SOURCE MATERIAL: Begin

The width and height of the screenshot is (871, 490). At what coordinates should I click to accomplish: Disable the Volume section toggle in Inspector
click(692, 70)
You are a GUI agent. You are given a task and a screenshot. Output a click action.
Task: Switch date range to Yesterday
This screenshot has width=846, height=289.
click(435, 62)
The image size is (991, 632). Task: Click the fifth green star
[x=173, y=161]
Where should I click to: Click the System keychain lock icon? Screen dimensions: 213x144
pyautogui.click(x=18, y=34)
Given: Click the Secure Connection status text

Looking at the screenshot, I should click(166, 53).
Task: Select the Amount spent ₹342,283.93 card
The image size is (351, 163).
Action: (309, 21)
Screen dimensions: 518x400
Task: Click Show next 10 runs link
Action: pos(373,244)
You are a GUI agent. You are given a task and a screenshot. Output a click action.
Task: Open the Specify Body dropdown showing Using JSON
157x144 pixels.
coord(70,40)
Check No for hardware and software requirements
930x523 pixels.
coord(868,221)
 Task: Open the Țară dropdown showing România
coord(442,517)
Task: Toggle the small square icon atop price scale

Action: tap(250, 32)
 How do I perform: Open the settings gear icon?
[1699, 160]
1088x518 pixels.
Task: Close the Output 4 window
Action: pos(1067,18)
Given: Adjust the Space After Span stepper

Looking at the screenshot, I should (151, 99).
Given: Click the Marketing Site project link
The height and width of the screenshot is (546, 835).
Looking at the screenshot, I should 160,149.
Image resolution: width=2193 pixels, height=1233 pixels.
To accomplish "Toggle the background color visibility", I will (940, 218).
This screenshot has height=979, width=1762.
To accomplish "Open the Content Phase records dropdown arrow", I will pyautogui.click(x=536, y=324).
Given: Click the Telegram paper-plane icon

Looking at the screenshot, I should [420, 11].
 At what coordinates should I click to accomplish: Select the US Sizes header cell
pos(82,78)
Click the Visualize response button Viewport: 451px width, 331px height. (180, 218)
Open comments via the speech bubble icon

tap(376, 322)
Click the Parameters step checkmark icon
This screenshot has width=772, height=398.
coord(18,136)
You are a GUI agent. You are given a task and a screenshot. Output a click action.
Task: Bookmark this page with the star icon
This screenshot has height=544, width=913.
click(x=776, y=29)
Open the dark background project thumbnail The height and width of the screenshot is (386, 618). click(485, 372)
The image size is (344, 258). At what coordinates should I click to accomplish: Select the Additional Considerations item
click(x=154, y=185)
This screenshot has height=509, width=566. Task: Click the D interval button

SOURCE MATERIAL: End

ACTIVITY: In the records, find every line that has the string "project" and copy it.

TASK RESPONSE:
Given: Click the Marketing Site project link
Open the dark background project thumbnail The height and width of the screenshot is (386, 618). click(485, 372)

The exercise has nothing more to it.